**STUDY MATERIAL:**
-=-=-
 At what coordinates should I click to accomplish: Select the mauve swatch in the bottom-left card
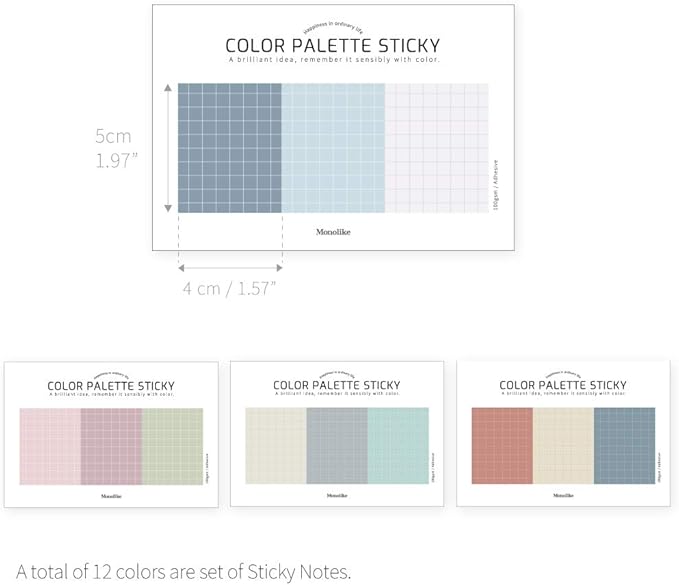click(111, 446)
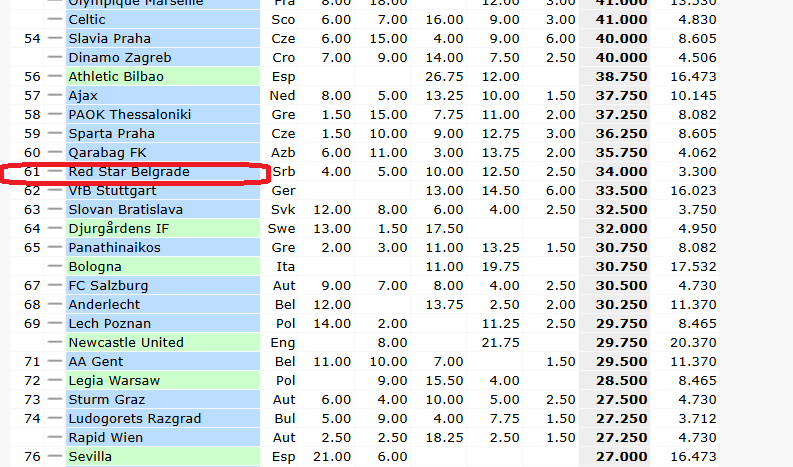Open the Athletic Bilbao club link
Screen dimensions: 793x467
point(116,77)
-=-=-
**PROBLEM STATEMENT:**
Set down the data above verbatim, omitting every image.

**OUTPUT BELOW:**
 At what coordinates should I click to accomplish: Select the mauve swatch in the bottom-left card
click(111, 446)
Open the Athletic Bilbao club link
Screen dimensions: 793x467
point(116,77)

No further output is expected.